Speakeasy's Gram is building the governance layer for enterprise AI-coding agents

◆ Current state

Speakeasy's platform (Gram, plus the Elements line) governs and observes AI coding agents — Claude Code, Codex, Cursor — across an organization. The recent cadence is fast and dense: prompt-guardrail evaluation, risk policies (including flagging personal versus corporate AI accounts), RBAC scopes for who can read whose agent sessions, shadow-MCP enforcement, per-provider cost and usage breakdowns, and OAuth/CIMD plumbing for strict identity providers. Claude Sonnet 5 is now the default in-app model.

◆ Where it's heading

Speakeasy is racing to become the control plane for AI-agent usage in the enterprise: not just connecting agents to tools via MCP, but proving guardrails work before enforcing them, detecting shadow and personal-account usage, attributing cost by provider, and auditing who read which session.

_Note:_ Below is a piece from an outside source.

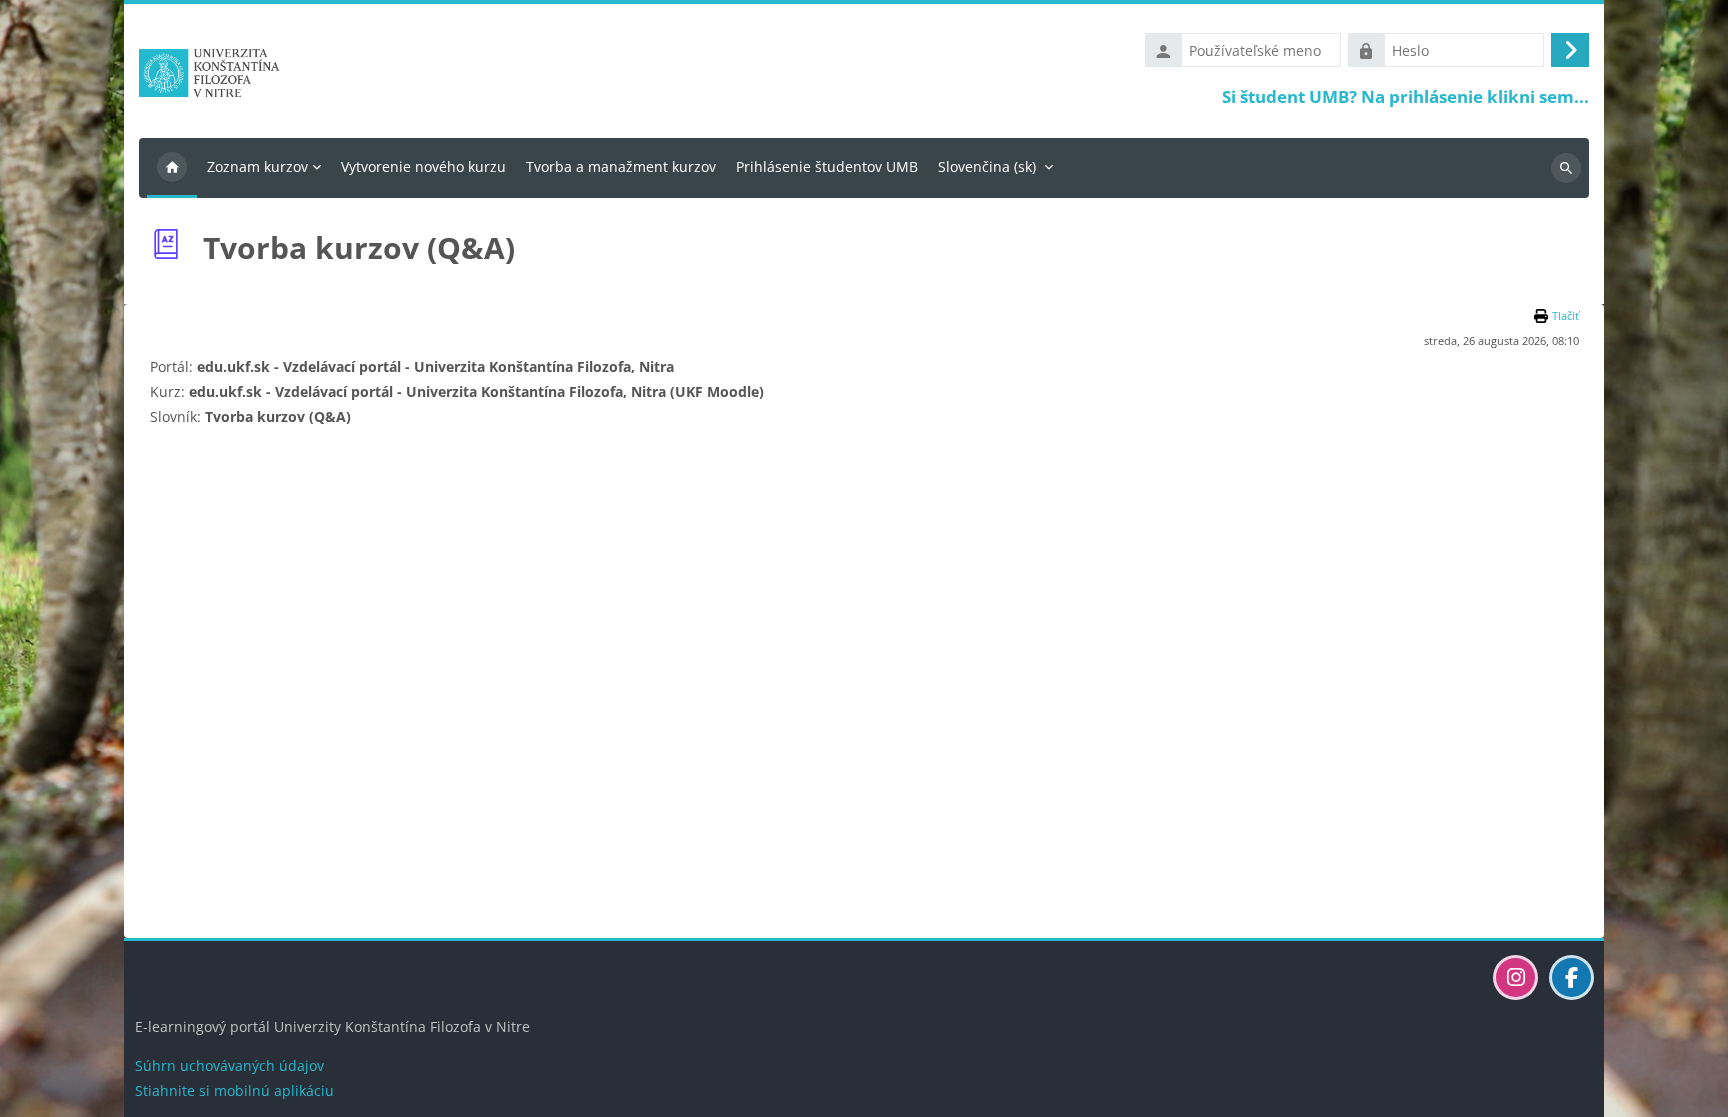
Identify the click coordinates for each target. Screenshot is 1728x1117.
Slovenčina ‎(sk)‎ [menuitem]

The v0.81.0 evaluation workbench — replaying real transcripts through a policy with saved regression sets — signals a shift from static policies to tested, regression-guarded ones. Governance rigor, not raw feature count, is the differentiator being built.

◆ Prediction

Expect deeper policy tooling (more evaluation, regression, and sensitivity controls), broader provider and account-type visibility, and continued MCP-governance hardening as more coding agents enter the enterprise.